Sunday, August 9, 2009

Leave the Grave Green, Etched City

This shabbat I read Deborah Crombie's third book, Leave the Grave Green, and it got me thinking about what separates a competent mystery from a really engaging one. Not that the musing went anywhere... Leave the Grave Green should by all rights have been an excellent novel; the characters are richly drawn, the solution to the mystery isn't annoying, and the setting is well-done.

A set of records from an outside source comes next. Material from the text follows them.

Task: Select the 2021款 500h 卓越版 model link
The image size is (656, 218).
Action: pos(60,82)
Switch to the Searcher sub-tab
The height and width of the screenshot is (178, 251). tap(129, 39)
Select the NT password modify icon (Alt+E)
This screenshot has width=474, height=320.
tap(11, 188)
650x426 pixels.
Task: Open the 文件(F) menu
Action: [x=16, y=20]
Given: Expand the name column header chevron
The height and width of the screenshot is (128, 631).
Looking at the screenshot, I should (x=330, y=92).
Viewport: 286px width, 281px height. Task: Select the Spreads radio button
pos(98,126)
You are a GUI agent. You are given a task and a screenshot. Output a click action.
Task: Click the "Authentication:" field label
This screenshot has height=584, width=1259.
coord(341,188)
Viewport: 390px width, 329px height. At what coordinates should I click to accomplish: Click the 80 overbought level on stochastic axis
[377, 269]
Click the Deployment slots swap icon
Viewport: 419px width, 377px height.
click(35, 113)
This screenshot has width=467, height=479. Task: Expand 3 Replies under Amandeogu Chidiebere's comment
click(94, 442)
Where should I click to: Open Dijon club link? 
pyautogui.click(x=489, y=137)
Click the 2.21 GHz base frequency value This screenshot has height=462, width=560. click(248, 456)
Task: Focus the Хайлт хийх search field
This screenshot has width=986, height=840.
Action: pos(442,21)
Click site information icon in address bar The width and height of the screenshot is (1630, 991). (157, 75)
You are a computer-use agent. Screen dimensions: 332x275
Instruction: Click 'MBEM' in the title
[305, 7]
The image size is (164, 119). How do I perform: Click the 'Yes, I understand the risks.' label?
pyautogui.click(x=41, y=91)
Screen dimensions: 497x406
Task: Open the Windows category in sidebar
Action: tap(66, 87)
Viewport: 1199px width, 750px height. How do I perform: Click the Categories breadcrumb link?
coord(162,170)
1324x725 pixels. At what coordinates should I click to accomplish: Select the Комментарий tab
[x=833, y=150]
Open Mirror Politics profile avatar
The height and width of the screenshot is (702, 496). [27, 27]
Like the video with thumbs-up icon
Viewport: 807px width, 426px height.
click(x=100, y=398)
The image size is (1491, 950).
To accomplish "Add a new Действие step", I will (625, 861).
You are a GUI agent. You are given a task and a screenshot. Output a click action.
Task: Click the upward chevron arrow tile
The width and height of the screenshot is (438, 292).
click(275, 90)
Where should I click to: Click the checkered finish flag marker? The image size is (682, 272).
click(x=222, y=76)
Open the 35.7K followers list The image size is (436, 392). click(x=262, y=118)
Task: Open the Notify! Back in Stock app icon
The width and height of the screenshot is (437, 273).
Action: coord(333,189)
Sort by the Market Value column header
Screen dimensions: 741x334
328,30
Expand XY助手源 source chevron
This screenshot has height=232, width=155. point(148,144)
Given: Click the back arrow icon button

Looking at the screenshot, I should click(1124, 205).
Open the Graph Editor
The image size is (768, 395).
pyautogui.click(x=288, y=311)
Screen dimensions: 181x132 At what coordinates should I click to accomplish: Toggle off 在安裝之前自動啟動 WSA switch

And yet, something was missing. Maybe it's the chemistry between the two main characters, which I've never quite bought. Maybe it's the way she seems to be reaching for a deep thematic resonance between the prologue and the main events of the story, a resonance that just never really develops. The book starts with an accidental drowning in a river, then jumps forward 20 years to another drowning in a river, but this time it was murder. But, other than the bald fact that we know that the first one happened, its dramatic possibilities are never really exploited -- it could just as easily have been a death by fire or a snakebite. In some ways, it was worse than not having the prologue at all, because then I wouldn't have been waiting for an emotional payoff that never comes.

I also read Bishop's The Etched City. Bishop is writing in the same vein as Jeff Vandermeer in City of Saints and Madmen, about a decadent city where strange and nasty things happen, and where the characters are as likely to be anti-heroes as not. I think Vandermeer is more successful, though, for two reasons. One is that the world of Ambergris is accessed through short stories, not one monolithic novel, which means that the characters don't have time to pall on us.

Secondly, Vandermeer is more audacious. His inexplicable events are on a grand scale -- a whole city disappears, for example. There's a hint that there might be an explanation, but there's also a feeling that strange things just happen. In The Etched City, unexplained things happen, but they're on a smaller scale, so they don't have a sense of cosmic significance. So readers end upwondering what those events mean -- is Bishop trying to point to deeper forces or not?

Overall, it's still a very good book, with a sense of a deep world which we're just catching glimpses of, and Bishop has a flair for using odd words that adds to the feeling of a decadent civilization. It's probably a pity that I read it so close to City of Saints and Madmen -- it might have seemed better if I'd read it at some other time.